Page 98 of Cyteen


  Not even Giraud did this to me. Not even Giraud.

  Flux of images, the older Ari, the younger; flux of remembered panic, interview in Ari’s office:

  …You make my life tranquil, sweet, and stand between me and Jordan, and I won’t have his friends arrested, and I won’t do a mindwipe on Grant, I’ll even stop giving you hell in the office. You know what the cost is, for all those transfers you want…

  …I told Denys you’re mine, that I ran a major intervention, that Grant is far more of a hold on you than your father is; that you’d choose him over your father if it came to a choice…

  The convoy drew up under the portico at the side of the Hall of State. He moved when his guards flung the door open and hastened him out and through the doors—not so roughly this time: this time there were news cameras.

  Ari stopped and took his arm.
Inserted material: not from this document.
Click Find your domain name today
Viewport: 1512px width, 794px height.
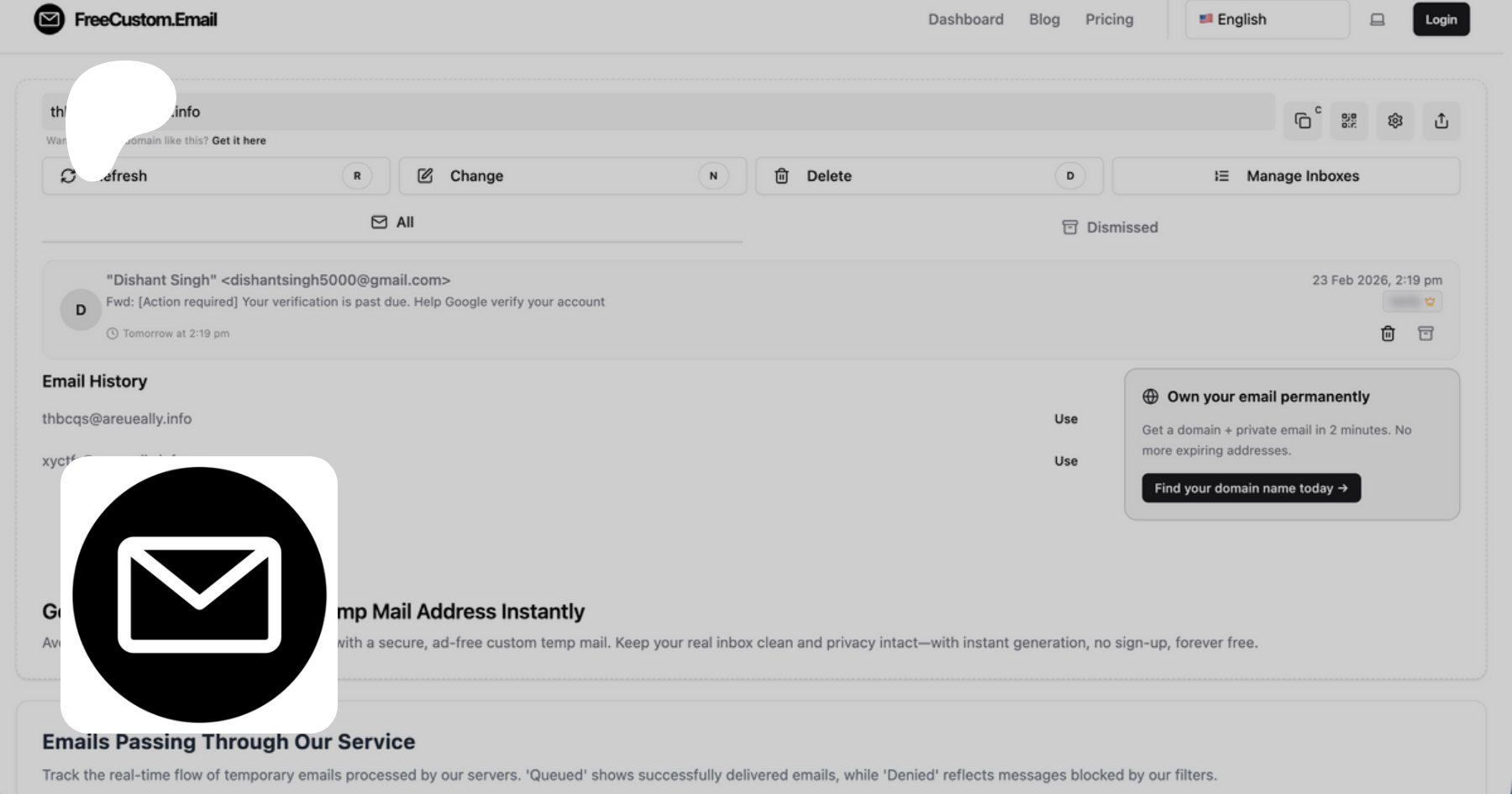pos(1251,488)
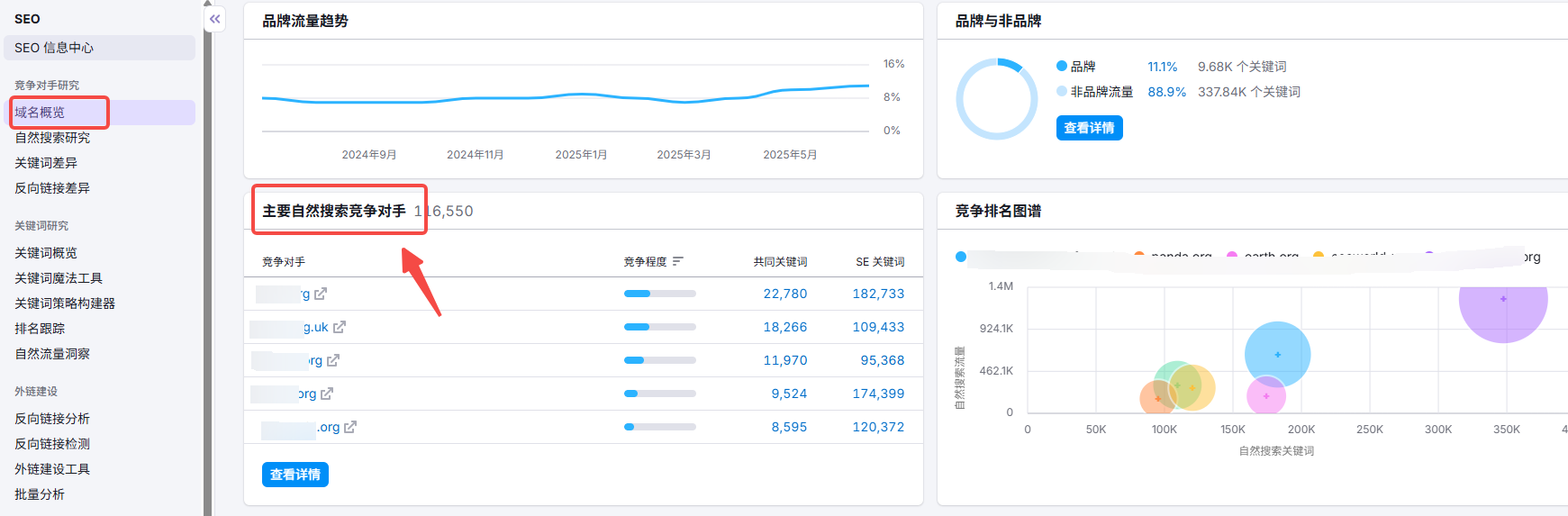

The thought flashed through his mind that he could shove her away, refuse to go farther, tell the cameras everything that had happened to him, shout out the fact that Reseune was holding Grant hostage, that they had worked on him to divide him from his father, that Jordan might well have spent twenty years in confinement for a lie—

  He hesitated, Ari tugging at his arm, someone nudging him from behind.

  “We’re going to meet with Secretary Lynch,” Ari said, “upstairs. Come on. We’ll talk to the press later.”

  “Is your father innocent?” someone shouted at him out of the echoing chaos.

  He looked at that reporter. He tried to think, in the time-stretch of nightmare, whether he even knew the answer or not, and then just ignored the question, going where Ari wanted him to go, to say whatever he had to say.

  “You do this one alone,” Ari told him when they reached the upstairs, turning him over to Bureau Enforcement. “I’ll be getting the hearing on monitor, but nobody from Reseune will be there. The Bureau wants you not to feel pressured. All right?”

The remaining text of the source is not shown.